Uno de los últimos grandes clásicos del cine de aventuras y uno de los mayores éxitos de Steven Spielberg, que paradójicamente tiene su origen en uno de sus mayores fracasos: el de 1941, que tras estrenarse en 1979 había acabado virtualmente con su carrera.

Hasta ese momento, el director había salvado la cabeza gracias al buen resultado de Tiburón y Encuentros en la tercera fase, pero aquel desastre no hizo sino apuntillar la mala fama que arrastraba de hombre problemático y manirroto. Su teléfono dejó de sonar y cuando ya estaba pensando seriamente en marcharse a Europa para cumplir uno de sus anhelos de niño rodando una peli de la saga Bond (concretamente Solo para sus ojos), su amigo George Lucas acudió al rescate, le pidió que se lo pensase mejor y aceptase rodar su próxima película como productor, un proyecto que Spielberg ya conocía y que Lucas había pergeñado como homenaje a ciertos programas radiofónicos de los años treinta y cuarenta que escuchaba siendo niño.

El de Cincinnati aceptó ponerse tras la cámara, pero Lucas le impuso dos condiciones irrenunciables: ceñirse a rajatabla al plan de rodaje y no pasarse del presupuesto de ninguna manera, para lo cual le vigilaría con lupa. Sin una perspectiva mejor, Spielberg se tragó su orgullo y agachó la cabeza, dispuesto a cumplir con su trabajo de la manera más eficiente y a fe que lo consiguió, hasta el punto de que acabó la película varios días antes de lo previsto gastando menos dinero del calculado. Eso y el enorme éxito del resultado final sirvieron para rehabilitar su carrera y permitirle iniciar la década de los ochenta en una posición privilegiada; una oportunidad que esta vez no desaprovecharía.

Más allá de esto, cualquier palabra en relación a En busca del arca perdida sobra por obvia.

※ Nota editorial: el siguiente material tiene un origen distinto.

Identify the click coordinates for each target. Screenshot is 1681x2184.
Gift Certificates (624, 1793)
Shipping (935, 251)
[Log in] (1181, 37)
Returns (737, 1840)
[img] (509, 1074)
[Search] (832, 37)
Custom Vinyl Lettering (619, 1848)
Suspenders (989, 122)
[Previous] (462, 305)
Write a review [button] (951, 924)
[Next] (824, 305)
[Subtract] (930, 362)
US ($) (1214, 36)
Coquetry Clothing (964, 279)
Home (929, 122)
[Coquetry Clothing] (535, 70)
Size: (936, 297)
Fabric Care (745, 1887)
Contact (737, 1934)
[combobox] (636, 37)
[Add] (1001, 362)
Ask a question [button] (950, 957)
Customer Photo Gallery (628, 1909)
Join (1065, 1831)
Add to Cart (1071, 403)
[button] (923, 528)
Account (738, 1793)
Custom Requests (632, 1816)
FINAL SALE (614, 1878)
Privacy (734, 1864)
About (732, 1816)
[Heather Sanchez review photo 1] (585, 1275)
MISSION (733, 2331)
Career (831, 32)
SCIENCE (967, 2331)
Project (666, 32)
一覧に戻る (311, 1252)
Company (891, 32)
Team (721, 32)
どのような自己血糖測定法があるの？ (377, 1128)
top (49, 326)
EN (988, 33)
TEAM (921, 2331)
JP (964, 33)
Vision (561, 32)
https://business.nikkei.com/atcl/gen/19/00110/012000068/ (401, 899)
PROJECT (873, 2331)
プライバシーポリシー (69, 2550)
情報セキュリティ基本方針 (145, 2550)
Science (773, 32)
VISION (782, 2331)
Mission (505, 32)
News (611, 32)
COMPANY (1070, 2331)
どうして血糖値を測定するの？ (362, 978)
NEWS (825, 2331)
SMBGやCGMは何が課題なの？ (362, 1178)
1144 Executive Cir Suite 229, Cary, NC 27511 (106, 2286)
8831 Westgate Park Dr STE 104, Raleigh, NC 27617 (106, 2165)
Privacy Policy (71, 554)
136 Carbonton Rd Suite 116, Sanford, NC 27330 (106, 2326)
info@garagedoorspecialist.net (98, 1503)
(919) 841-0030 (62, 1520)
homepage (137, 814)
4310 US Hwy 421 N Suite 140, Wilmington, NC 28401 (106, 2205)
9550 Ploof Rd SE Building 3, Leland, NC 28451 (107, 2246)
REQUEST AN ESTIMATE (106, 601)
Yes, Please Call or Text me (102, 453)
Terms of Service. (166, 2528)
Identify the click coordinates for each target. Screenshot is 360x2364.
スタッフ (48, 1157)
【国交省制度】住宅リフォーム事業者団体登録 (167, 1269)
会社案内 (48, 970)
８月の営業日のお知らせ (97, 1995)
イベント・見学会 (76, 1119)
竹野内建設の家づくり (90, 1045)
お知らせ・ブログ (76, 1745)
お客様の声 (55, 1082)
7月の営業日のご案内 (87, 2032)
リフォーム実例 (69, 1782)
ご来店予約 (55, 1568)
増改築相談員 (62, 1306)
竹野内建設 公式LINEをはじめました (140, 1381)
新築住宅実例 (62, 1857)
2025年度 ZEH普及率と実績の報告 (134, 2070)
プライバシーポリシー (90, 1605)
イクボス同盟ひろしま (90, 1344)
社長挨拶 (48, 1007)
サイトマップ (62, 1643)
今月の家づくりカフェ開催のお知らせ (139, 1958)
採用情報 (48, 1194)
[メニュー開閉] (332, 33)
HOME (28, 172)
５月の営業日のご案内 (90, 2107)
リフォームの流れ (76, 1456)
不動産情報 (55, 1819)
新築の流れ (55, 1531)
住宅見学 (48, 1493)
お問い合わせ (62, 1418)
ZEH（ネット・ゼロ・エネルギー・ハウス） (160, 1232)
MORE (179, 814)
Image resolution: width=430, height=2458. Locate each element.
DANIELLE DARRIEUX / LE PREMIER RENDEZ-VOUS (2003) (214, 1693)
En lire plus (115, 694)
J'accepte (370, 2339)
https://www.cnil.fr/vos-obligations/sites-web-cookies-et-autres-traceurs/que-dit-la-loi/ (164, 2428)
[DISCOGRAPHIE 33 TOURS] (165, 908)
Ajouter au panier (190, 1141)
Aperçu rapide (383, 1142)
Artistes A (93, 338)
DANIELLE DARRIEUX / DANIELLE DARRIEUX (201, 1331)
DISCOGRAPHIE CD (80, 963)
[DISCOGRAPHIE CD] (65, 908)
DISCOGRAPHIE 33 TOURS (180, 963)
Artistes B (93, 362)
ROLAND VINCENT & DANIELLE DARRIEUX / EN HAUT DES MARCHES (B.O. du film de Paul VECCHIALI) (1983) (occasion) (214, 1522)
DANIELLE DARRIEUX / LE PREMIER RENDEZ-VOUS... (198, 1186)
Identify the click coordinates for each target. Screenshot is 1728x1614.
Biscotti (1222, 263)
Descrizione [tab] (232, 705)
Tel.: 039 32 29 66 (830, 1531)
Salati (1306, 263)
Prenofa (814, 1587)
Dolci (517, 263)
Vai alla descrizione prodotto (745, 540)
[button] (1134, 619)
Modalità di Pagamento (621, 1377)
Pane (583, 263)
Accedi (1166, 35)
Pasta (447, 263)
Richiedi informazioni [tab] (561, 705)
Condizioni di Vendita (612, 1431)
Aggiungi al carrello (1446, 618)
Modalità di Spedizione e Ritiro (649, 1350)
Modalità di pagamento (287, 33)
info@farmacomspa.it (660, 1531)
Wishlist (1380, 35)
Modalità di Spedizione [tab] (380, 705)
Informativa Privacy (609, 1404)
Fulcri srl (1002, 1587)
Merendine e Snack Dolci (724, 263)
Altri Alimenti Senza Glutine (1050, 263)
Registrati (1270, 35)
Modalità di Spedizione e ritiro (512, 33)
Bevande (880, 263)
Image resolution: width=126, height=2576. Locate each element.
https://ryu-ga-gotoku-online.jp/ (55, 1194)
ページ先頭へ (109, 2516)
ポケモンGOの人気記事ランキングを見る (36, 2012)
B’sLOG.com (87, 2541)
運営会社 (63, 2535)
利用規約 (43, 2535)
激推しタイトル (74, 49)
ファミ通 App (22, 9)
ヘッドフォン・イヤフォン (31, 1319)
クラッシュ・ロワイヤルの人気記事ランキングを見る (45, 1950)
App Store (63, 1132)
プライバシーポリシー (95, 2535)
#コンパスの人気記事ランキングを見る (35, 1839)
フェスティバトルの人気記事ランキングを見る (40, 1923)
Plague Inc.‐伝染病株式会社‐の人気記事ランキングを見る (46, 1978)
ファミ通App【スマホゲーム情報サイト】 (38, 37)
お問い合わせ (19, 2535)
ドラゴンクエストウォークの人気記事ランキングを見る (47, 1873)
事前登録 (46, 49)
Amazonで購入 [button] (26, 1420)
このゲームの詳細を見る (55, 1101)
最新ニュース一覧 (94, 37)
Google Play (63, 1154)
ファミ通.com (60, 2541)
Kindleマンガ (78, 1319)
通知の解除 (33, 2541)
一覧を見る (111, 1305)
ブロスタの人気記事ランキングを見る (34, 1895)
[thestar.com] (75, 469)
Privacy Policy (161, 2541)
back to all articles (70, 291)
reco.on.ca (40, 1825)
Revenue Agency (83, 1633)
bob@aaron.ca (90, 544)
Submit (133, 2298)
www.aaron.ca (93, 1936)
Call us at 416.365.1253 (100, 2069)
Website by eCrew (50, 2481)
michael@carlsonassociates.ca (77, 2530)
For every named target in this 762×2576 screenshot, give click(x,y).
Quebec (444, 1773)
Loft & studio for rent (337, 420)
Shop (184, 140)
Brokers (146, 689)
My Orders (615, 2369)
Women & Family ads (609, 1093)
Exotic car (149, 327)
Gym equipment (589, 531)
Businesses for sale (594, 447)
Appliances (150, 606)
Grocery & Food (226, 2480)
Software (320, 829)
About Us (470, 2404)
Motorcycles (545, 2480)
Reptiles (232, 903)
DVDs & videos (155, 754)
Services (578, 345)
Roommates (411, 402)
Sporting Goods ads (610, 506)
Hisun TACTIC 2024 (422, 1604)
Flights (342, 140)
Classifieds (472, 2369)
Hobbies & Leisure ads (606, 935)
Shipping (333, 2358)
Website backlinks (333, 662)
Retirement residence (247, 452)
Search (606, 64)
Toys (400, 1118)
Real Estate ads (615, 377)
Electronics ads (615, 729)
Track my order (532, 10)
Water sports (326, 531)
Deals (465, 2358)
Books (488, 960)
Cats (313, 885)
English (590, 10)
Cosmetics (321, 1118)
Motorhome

Discutir si estamos ante la mejor entrega de lo que acabaría siendo una saga mítica ya es una cuestión de gusto personal (para mí lo es, aunque todo el mundo suele decantarse por La última cruzada por aquello de Sean Connery y tal). Que la película se convirtiese en un clasicazo obedece a muchos factores e indudablemente el buen tino de Speilberg como director (y el de George Lucas como productor) es uno de ellos. Pero tampoco debemos olvidar a un plantel de actores y colaboradores varios en la cima de sus respectivas carreras o lanzados directamente a ella, con Harrison Ford y Karen Allen destilando química y carisma a raudales, secundarios a la altura, el guion de Lawrence Kasdan o la fotografía de Douglas Slocombe; todo ello arropado por una de las partituras más legendarias de John Williams.

Mención especial merecen los técnicos de efectos especiales de Industrial Light & Magic, responsables por entero de la recordada secuencia final. En su guion, Kasdan solo había apuntado: “Se abre el arca y se desata el infierno”. Lucas dejó hacer a sus chicos lo que se les antojase y el resto, como suele decirse, es historia.